There have been fleeting moments of completely raw humanity which have really brought home the refugee crisis to the Western world. The photograph of the tiny body of drowned Syrian boy Aylan Kurdi, washed up on the shores of Turkey, went viral in a day; it was followed with piercing videos of his father, the only remaining member of the family, telling the story of the capsizing boat and how he tried to save his family.
“I tried to catch my children and wife but there was no hope. One by one they died. My children were the most beautiful children in the world. Is there anybody in the world for whom their child is not the most precious thing?”
You can watch the full clip of the interview here.

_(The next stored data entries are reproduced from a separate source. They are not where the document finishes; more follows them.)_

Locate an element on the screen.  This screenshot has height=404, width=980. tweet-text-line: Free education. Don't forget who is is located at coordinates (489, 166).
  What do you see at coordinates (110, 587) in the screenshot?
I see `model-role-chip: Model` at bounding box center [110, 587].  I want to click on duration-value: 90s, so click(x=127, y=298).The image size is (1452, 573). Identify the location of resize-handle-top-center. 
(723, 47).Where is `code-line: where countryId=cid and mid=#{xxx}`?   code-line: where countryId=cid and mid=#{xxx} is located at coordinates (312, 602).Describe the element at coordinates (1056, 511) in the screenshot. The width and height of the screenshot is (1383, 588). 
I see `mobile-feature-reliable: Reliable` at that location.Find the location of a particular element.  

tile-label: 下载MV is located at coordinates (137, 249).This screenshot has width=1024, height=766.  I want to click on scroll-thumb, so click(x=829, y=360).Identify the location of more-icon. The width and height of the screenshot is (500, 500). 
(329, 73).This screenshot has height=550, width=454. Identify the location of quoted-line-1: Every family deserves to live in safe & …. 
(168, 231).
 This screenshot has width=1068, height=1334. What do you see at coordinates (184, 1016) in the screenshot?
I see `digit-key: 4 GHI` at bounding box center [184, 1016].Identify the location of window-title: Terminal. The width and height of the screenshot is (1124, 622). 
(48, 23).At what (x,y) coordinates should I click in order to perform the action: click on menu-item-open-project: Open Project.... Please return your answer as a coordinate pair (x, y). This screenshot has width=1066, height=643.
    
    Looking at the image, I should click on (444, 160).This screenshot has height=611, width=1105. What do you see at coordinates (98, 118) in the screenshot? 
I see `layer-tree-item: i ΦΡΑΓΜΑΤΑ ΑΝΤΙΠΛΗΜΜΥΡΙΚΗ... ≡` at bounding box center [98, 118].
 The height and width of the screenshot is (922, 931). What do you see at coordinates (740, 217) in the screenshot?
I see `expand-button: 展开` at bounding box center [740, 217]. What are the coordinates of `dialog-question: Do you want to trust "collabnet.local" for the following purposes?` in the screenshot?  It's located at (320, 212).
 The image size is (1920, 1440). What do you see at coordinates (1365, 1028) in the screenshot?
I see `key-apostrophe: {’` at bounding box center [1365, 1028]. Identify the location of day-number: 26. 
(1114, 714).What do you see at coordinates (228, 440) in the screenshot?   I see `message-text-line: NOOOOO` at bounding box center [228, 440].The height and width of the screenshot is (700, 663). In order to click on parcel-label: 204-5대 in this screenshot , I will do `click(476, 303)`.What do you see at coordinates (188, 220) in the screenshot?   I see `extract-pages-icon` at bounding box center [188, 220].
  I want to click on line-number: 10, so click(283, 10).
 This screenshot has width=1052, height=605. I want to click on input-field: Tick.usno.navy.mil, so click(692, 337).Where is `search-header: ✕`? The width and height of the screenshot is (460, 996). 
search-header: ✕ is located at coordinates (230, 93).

Whilst this story provoked a huge emotional response and touched people all over the world, this deeply distressing story is symptomatic of that happening to families every single night; and will continue to happen into the foreseeable future until an adequate response to the refugee crisis is found. What is more, the long-term effects on the children and families involved in the crisis will continue for decades to come. Being a child of war is damaging for children, let alone having this followed by being completely displaced from your home, travelling thousands of miles by foot, undertaking a perilous journey across the sea, witnessing brutality and violence, being pushed from pillar to post in the countries from which you thought you could find help, and losing friends and loved ones – perhaps even your mother and father.
Martin Rentsch from UNHCR (The UN Refugee Agency) confirms how children and families who have settled in European countries (let alone those that are still waiting in refugee camps or at borders) will have long-term trauma from their experiences. If left untreated, these lingering memories of horrific events are only likely to worsen and become entrenched mental health problems as the children grow older. A Guardian article published in November 2015 describes a young Syrian settled in Germany, who contacted his teacher when, after weeks of insomnia, he felt suicidal; the teacher describes how the boy couldn’t sleep because he lived in permanent fear that the police would take him away; a clear link back to his travels as a refugee.
This is combined with a loss of education; a “lost generation” of children have missed out on schooling since Syria’s civil war erupted. Germany have shown exemplary leadership throughout the refugee crisis, and are continuing their support to their asylum-seeking Syrians through providing 325,000 school places for refugee children this November. Furthermore, in December they partnered with UNICEF to aid the German welfare system in resolving the scale of the crisis; they are now developing a joint plan to identify children at risk of mental health issues and sexual exploitation, and support learning and development opportunities to protect them. This is fantastic, but it only scratches the surface. What are the implications for the remaining thousands of children that have settled in countries that do not provide this education? What future will this provide for these children, but also more widely, re-building Syria?
These questions are not easy to solve, but Britain should have a role in ensuring that they are addressed and posing the question to other European countries. They can also lead by example at home, by supporting the refugees and children that have settled in the UK. We fully support the call by Save the Children and the International Development Committee, for the UK government to accept 3,000 unaccompanied child refugees into Britain. We should be keen to demonstrate the compassionate and supportive nature of Britain, and the government should be looking to put their words and reassurances of a ‘long-term peace process’ into action.